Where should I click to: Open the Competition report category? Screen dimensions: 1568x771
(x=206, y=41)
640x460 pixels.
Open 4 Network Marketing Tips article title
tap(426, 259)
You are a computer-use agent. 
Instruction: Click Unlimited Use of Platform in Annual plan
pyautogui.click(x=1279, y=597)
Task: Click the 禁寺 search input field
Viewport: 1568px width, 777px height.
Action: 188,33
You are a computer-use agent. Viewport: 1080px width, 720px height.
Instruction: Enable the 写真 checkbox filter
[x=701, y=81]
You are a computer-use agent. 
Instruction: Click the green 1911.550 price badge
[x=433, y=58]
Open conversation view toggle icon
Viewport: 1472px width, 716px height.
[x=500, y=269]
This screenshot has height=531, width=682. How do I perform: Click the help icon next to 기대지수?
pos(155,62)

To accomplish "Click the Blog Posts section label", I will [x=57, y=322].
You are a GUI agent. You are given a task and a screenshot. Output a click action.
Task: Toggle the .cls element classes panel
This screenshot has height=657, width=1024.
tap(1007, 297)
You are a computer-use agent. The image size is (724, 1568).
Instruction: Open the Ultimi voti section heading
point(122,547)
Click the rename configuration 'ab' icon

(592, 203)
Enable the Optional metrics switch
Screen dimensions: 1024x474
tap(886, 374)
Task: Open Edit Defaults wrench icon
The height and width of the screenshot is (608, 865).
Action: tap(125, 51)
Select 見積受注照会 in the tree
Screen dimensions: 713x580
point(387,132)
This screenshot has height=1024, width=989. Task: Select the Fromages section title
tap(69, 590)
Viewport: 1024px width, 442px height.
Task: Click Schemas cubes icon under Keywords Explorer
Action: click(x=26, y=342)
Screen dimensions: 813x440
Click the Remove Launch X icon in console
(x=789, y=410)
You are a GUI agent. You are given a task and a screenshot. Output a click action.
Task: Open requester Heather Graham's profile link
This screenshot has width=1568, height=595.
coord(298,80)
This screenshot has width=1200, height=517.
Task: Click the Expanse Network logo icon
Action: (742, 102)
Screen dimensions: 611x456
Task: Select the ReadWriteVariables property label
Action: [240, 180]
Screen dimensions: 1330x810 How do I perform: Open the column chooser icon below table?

**EXERCISE OBJECTIVE:**
This exercise calls for repeating every line of the data exactly.

**FINAL ANSWER:**
Where should I click to: Open the Competition report category? Screen dimensions: 1568x771
(x=206, y=41)
640x460 pixels.
Open 4 Network Marketing Tips article title
tap(426, 259)
You are a computer-use agent. 
Instruction: Click Unlimited Use of Platform in Annual plan
pyautogui.click(x=1279, y=597)
Task: Click the 禁寺 search input field
Viewport: 1568px width, 777px height.
Action: 188,33
You are a computer-use agent. Viewport: 1080px width, 720px height.
Instruction: Enable the 写真 checkbox filter
[x=701, y=81]
You are a computer-use agent. 
Instruction: Click the green 1911.550 price badge
[x=433, y=58]
Open conversation view toggle icon
Viewport: 1472px width, 716px height.
[x=500, y=269]
This screenshot has height=531, width=682. How do I perform: Click the help icon next to 기대지수?
pos(155,62)

To accomplish "Click the Blog Posts section label", I will [x=57, y=322].
You are a GUI agent. You are given a task and a screenshot. Output a click action.
Task: Toggle the .cls element classes panel
This screenshot has height=657, width=1024.
tap(1007, 297)
You are a computer-use agent. The image size is (724, 1568).
Instruction: Open the Ultimi voti section heading
point(122,547)
Click the rename configuration 'ab' icon

(592, 203)
Enable the Optional metrics switch
Screen dimensions: 1024x474
tap(886, 374)
Task: Open Edit Defaults wrench icon
The height and width of the screenshot is (608, 865).
Action: tap(125, 51)
Select 見積受注照会 in the tree
Screen dimensions: 713x580
point(387,132)
This screenshot has height=1024, width=989. Task: Select the Fromages section title
tap(69, 590)
Viewport: 1024px width, 442px height.
Task: Click Schemas cubes icon under Keywords Explorer
Action: click(x=26, y=342)
Screen dimensions: 813x440
Click the Remove Launch X icon in console
(x=789, y=410)
You are a GUI agent. You are given a task and a screenshot. Output a click action.
Task: Open requester Heather Graham's profile link
This screenshot has width=1568, height=595.
coord(298,80)
This screenshot has width=1200, height=517.
Task: Click the Expanse Network logo icon
Action: (742, 102)
Screen dimensions: 611x456
Task: Select the ReadWriteVariables property label
Action: [240, 180]
Screen dimensions: 1330x810 How do I perform: Open the column chooser icon below table?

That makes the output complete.